Opening up the Edinburgh Fringe experience for everyone


Over the last 10 years there has been a drive to wipe out unpaid or low paid placements in arts organisations across the UK.

For many years, Battersea Arts Centre was one of the worst culprits, offering three month unpaid work placements, affording crucial work experience to young people seeking work, without paying them. And thus we contributed, like many others, towards a skewed workforce across the arts, dominated as it is now by well-supported, middle-class graduates. We have weened ourselves off this bad model and now we look back, and like smoking in pubs, you wonder how we ever did that?!

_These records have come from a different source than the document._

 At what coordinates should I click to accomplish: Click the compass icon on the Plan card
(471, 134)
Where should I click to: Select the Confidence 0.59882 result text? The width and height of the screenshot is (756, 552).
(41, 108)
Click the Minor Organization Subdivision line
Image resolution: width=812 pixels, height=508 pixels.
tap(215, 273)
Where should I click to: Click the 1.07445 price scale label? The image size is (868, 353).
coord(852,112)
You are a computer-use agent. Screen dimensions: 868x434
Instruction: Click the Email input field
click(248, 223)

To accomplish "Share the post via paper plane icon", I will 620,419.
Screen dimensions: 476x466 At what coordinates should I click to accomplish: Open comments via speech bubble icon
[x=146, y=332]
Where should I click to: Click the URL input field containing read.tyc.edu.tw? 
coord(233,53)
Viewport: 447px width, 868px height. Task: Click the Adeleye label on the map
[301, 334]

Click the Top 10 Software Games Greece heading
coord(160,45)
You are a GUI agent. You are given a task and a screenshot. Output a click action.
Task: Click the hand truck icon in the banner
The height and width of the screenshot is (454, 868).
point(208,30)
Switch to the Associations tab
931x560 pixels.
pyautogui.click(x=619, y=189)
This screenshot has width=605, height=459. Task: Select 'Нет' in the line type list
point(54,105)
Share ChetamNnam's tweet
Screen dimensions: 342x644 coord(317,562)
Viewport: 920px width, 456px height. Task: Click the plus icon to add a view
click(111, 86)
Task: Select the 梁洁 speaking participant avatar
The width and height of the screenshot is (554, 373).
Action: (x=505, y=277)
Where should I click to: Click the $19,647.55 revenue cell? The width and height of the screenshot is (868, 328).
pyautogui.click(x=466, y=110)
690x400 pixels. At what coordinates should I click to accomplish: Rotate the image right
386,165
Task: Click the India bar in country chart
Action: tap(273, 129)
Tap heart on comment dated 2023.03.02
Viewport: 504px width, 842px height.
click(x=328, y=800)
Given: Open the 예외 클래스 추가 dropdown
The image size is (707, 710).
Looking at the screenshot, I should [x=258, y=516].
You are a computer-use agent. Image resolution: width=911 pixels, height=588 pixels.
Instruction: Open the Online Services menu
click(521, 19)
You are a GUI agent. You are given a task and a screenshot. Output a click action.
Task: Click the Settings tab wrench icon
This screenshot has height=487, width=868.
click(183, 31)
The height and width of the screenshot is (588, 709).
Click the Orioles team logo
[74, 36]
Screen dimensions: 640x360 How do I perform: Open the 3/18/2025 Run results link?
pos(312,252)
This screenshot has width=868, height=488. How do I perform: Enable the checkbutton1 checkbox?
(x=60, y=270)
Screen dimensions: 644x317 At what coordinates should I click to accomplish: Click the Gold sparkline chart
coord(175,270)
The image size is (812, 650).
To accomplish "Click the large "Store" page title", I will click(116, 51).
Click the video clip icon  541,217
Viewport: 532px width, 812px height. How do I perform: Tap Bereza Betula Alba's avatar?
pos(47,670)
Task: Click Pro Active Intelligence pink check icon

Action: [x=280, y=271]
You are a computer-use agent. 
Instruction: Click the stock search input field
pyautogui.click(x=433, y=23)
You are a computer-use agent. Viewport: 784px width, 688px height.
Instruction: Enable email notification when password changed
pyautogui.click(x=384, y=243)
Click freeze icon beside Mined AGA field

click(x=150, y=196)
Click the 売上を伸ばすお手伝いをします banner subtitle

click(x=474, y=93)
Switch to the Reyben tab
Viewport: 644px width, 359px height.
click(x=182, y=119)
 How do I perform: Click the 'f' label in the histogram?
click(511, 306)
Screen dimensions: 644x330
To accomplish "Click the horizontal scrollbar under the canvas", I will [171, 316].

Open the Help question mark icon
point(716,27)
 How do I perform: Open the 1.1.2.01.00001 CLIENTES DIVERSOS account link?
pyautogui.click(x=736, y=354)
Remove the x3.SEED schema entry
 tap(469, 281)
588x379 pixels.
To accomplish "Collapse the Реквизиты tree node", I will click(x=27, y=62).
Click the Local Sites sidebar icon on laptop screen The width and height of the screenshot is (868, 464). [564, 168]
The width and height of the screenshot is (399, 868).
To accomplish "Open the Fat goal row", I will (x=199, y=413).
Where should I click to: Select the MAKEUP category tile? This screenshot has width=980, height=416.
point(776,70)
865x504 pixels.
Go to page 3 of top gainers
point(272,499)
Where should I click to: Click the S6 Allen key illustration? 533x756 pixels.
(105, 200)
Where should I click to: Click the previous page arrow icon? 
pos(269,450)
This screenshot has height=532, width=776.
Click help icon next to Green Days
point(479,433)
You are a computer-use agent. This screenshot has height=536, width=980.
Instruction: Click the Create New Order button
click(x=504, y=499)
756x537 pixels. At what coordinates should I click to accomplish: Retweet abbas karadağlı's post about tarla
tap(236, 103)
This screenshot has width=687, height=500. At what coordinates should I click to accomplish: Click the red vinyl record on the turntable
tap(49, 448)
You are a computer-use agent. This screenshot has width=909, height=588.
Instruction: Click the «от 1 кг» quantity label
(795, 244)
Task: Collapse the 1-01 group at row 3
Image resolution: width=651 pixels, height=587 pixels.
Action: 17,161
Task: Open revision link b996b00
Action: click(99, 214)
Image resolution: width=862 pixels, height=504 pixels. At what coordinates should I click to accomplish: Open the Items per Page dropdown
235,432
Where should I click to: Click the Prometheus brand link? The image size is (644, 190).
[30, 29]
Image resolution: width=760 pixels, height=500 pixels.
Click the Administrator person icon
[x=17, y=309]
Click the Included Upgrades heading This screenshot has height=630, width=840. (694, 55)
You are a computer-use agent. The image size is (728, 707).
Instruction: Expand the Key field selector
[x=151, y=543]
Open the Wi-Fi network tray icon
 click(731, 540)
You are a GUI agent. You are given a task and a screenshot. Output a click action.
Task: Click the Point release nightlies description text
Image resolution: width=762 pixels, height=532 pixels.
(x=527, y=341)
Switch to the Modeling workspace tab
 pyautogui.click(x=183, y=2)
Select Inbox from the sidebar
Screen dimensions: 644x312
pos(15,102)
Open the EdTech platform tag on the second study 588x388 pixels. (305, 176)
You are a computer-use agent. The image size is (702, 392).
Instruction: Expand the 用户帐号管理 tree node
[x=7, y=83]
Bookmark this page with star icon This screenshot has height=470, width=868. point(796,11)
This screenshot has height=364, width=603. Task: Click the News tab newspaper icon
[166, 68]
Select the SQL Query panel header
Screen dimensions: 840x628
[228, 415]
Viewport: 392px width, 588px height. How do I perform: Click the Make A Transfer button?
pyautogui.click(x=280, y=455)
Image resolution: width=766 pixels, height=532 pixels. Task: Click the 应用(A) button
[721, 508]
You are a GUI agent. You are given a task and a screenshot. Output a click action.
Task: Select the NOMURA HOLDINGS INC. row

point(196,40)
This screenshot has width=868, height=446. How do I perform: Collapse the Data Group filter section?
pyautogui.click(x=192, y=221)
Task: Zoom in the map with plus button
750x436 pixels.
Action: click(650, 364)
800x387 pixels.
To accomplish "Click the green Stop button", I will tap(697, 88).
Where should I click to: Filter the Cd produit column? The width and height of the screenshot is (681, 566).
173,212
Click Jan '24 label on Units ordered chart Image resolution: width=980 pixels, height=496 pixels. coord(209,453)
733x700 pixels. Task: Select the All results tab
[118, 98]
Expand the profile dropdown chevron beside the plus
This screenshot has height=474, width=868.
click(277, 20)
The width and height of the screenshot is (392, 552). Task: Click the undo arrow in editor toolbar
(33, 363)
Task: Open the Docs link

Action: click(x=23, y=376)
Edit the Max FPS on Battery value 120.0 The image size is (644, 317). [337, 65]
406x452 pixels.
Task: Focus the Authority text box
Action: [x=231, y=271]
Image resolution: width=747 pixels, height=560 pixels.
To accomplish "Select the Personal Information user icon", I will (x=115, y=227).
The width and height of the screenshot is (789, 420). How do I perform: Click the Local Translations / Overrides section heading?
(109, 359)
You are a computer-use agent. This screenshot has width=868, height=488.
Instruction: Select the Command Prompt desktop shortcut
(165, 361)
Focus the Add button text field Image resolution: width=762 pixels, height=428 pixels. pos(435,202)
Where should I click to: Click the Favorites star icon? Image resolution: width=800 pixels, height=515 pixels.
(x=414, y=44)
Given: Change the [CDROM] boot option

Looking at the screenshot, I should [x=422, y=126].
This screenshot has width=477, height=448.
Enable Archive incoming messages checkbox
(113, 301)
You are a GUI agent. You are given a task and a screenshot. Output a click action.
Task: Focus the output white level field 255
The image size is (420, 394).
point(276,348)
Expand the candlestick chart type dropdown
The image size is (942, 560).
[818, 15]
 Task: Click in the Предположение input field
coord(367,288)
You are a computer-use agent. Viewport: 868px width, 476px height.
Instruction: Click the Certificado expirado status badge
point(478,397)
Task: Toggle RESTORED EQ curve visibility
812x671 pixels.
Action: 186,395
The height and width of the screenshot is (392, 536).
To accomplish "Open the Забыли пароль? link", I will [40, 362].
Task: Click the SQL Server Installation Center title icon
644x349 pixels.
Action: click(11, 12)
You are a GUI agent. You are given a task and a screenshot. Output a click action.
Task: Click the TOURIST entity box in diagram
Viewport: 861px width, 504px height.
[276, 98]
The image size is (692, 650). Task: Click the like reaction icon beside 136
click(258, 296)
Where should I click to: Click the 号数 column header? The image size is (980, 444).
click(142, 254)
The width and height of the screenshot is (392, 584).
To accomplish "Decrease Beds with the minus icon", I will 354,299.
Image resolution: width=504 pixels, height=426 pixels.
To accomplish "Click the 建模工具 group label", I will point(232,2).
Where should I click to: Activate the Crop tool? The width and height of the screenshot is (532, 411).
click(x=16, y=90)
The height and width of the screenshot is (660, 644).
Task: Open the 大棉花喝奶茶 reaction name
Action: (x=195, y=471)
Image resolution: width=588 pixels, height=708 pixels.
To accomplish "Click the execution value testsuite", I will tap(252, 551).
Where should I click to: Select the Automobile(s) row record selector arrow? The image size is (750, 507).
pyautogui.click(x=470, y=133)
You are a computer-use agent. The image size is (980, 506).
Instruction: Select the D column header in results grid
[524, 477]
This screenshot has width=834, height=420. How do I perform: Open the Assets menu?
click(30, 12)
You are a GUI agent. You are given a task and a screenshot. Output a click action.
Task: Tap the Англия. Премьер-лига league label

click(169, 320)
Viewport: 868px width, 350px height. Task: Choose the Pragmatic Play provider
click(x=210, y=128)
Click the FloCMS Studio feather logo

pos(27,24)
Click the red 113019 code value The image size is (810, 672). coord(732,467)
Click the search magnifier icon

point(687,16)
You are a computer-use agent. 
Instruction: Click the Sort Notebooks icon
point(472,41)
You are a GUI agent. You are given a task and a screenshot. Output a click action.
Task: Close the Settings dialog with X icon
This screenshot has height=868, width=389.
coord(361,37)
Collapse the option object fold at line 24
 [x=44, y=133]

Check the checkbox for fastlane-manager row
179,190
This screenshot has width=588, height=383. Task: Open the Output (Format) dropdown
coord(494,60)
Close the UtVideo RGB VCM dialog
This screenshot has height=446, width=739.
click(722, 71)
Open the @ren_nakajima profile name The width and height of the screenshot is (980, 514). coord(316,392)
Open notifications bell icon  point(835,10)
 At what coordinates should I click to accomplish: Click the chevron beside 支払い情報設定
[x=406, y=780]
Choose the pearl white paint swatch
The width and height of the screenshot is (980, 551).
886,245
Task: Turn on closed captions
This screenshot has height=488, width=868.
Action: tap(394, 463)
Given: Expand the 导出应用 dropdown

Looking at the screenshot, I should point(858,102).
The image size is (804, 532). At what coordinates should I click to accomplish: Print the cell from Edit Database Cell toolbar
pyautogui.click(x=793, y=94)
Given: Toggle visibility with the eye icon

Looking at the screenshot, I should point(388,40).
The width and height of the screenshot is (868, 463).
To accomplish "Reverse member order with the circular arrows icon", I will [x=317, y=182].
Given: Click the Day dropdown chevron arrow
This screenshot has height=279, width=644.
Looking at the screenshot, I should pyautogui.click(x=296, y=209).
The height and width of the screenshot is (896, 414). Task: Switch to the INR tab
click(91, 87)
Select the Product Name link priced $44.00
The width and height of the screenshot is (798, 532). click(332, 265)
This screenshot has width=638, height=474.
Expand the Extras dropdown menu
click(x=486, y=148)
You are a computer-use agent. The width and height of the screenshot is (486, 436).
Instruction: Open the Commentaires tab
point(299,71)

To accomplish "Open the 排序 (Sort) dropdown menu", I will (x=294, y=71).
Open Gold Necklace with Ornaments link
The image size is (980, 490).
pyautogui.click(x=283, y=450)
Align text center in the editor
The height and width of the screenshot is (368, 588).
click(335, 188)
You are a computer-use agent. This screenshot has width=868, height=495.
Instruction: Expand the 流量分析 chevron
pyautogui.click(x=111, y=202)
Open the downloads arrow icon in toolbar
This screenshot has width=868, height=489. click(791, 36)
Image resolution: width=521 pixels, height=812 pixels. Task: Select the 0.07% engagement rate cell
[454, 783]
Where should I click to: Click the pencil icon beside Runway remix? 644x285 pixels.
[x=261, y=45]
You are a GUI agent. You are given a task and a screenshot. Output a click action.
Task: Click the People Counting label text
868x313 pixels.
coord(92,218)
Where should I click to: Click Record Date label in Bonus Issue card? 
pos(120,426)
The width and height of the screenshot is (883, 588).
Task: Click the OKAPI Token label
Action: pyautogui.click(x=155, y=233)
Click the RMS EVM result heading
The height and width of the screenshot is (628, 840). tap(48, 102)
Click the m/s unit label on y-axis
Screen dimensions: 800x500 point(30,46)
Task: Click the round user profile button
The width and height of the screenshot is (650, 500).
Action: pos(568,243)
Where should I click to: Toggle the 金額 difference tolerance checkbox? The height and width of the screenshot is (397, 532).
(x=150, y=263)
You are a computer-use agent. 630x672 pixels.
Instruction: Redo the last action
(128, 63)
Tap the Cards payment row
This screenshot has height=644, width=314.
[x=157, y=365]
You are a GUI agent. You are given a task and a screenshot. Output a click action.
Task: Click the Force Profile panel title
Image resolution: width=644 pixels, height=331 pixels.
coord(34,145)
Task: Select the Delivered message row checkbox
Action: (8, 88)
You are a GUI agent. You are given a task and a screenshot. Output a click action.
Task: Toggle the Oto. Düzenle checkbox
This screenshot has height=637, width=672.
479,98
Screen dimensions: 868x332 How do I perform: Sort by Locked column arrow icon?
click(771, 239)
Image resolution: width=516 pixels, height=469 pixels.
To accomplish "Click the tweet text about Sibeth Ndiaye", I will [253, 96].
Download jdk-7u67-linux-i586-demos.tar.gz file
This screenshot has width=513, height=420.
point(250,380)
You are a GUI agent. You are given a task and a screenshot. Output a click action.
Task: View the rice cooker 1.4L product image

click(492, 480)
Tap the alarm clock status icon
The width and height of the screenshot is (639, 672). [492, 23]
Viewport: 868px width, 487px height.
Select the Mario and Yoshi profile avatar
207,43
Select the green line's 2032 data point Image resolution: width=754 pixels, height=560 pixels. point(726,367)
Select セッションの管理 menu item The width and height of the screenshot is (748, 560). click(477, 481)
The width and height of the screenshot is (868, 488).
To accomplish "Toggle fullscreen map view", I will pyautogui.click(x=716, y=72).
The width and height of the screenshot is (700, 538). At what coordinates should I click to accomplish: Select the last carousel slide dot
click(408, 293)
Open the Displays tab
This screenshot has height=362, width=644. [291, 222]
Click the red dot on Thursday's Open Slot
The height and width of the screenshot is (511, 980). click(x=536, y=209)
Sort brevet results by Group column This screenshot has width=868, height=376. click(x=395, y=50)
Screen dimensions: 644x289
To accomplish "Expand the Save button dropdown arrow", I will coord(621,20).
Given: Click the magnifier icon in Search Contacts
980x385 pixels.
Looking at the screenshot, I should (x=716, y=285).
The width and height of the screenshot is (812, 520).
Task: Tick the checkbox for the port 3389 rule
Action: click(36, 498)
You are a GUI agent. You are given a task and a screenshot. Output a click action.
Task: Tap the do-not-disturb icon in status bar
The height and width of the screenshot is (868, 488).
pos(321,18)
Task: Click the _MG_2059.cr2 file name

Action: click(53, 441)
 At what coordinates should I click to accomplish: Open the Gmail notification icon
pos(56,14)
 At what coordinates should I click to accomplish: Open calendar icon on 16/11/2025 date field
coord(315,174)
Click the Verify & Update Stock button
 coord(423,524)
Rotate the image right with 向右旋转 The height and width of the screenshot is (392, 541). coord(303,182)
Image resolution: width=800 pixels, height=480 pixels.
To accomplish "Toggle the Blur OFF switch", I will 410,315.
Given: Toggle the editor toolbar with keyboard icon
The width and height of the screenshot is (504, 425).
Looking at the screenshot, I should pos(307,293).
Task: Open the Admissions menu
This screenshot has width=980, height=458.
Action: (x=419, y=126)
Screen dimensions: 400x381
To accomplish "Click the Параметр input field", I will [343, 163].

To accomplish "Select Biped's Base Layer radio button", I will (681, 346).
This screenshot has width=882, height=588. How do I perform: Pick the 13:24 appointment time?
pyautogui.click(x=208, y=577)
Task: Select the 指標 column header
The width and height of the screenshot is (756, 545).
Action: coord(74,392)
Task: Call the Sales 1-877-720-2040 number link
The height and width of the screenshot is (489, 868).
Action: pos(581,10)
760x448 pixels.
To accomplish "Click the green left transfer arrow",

At last year’s Fringe Festival there was a Guardian debate for A Nation’s Theatre at which Jo Crowley, Lorne Campbell and lots of members of the audience reaffirmed something we all know but don’t talk about much…that the Edinburgh Fringe is the UK’s biggest unpaid or low-paid placement of all. Every year, thousands of young people take the pilgrimage to Edinburgh to volunteer at a venue, work in a bar, perform or support someone else’s show.

Whatever they opt to do they become part of the world’s biggest arts network, the most staggeringly well connected global arts community where venue directors, programmers, critics, funders and artists, spend three and half weeks, walking around 4 square miles of a single city, learning about each other, making connections and talking about how to work together.

I’m not saying for a moment that it’s easy for those who are here – but we have to ask ourselves the question who is not here?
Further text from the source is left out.